» Information provided:
[Start of section]
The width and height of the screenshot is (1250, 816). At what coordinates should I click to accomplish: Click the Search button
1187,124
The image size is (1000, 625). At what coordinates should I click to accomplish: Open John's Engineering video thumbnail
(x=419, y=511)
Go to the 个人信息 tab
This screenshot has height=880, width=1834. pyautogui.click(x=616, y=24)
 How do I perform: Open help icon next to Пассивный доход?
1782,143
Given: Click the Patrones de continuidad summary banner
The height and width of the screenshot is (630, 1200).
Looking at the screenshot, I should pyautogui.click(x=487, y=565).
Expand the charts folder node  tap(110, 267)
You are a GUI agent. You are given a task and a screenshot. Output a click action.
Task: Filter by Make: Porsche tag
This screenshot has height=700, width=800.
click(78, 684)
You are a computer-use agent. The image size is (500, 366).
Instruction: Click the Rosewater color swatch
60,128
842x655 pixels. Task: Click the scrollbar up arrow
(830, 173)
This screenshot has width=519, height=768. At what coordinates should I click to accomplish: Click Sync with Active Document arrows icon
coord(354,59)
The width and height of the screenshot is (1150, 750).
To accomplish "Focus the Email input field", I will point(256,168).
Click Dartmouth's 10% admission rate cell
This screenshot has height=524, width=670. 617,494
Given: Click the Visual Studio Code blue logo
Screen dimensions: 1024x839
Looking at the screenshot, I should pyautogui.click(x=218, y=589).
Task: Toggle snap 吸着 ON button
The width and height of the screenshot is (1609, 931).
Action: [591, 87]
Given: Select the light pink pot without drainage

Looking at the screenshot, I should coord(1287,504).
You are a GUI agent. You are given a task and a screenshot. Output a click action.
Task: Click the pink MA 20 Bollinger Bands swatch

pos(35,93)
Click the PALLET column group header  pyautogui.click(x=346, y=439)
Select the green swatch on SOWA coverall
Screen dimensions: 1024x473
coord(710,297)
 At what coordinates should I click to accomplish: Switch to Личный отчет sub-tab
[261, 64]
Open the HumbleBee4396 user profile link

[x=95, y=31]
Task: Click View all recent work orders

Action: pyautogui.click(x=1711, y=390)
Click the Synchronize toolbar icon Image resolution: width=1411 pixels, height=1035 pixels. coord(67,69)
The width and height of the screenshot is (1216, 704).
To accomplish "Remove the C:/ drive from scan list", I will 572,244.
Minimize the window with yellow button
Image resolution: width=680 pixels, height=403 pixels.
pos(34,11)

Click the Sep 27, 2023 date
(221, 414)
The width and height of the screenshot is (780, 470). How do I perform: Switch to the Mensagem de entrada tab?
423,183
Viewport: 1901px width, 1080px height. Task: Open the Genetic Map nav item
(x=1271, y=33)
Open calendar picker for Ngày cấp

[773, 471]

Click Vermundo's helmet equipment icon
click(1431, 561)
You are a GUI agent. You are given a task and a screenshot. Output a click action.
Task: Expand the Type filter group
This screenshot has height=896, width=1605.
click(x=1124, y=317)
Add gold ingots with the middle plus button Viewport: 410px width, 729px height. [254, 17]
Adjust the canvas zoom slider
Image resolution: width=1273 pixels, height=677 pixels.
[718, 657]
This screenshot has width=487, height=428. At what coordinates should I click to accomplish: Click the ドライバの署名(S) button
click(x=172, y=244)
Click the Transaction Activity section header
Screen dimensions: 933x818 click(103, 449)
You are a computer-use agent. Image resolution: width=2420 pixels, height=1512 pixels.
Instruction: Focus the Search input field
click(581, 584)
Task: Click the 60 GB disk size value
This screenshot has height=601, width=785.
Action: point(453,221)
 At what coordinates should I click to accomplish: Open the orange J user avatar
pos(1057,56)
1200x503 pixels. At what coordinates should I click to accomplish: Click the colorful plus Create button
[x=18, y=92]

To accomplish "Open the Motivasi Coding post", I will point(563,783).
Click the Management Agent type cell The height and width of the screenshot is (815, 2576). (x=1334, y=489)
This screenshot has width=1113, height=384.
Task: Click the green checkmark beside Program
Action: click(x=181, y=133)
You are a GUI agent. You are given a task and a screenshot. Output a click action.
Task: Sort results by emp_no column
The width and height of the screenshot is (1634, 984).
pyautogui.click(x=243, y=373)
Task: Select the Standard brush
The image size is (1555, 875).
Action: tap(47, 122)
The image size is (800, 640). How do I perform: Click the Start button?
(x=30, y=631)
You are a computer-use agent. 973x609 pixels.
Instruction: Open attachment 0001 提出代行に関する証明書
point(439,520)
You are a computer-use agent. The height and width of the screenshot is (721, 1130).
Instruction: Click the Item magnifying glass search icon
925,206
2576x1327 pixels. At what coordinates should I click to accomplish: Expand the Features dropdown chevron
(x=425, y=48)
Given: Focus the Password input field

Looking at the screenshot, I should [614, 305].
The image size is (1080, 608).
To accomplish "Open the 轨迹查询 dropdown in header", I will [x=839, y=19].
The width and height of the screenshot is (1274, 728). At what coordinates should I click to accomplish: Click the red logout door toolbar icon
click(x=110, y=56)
[End of section]
» Required action: From the records above, copy each line in which the string "will" occurs.

» Exercise answer:
To accomplish "Focus the Email input field", I will point(256,168).
To accomplish "Remove the C:/ drive from scan list", I will 572,244.
To accomplish "Open the Motivasi Coding post", I will point(563,783).
To accomplish "Open the 轨迹查询 dropdown in header", I will [x=839, y=19].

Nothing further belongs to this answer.